INSTRUCTION —
Show every line of the entries below that contains the string "pixels", copying each line in full.

------

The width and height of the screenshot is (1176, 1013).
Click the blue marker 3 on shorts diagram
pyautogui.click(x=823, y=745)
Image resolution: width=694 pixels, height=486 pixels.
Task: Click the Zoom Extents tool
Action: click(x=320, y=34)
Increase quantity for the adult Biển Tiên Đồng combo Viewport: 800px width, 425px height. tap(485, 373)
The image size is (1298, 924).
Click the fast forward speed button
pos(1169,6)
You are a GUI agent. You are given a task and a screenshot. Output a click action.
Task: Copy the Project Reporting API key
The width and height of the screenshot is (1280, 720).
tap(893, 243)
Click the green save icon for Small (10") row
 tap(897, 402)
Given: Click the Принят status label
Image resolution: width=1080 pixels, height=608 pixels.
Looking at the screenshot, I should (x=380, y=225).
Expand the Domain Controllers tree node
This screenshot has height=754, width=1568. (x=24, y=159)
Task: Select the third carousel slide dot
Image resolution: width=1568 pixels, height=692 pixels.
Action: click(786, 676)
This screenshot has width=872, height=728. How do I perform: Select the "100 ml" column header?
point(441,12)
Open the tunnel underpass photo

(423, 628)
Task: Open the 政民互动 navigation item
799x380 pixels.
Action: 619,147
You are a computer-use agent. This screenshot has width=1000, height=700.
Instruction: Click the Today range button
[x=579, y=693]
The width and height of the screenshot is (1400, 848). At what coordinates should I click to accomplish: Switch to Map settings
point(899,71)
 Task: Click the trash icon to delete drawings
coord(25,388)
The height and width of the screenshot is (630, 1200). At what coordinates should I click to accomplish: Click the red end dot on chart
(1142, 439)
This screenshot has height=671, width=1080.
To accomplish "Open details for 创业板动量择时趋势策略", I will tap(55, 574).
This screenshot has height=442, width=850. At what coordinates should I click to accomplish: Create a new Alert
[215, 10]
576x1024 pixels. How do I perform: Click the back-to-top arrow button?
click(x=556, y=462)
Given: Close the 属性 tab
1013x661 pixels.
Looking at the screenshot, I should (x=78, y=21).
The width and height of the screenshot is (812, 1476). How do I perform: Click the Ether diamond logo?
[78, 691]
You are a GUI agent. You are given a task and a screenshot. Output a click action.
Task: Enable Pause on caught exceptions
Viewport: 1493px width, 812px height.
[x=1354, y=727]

------

ANSWER TO THE PROBLEM —
Image resolution: width=694 pixels, height=486 pixels.
Image resolution: width=1080 pixels, height=608 pixels.
Image resolution: width=1568 pixels, height=692 pixels.
799x380 pixels.
576x1024 pixels. How do I perform: Click the back-to-top arrow button?
1013x661 pixels.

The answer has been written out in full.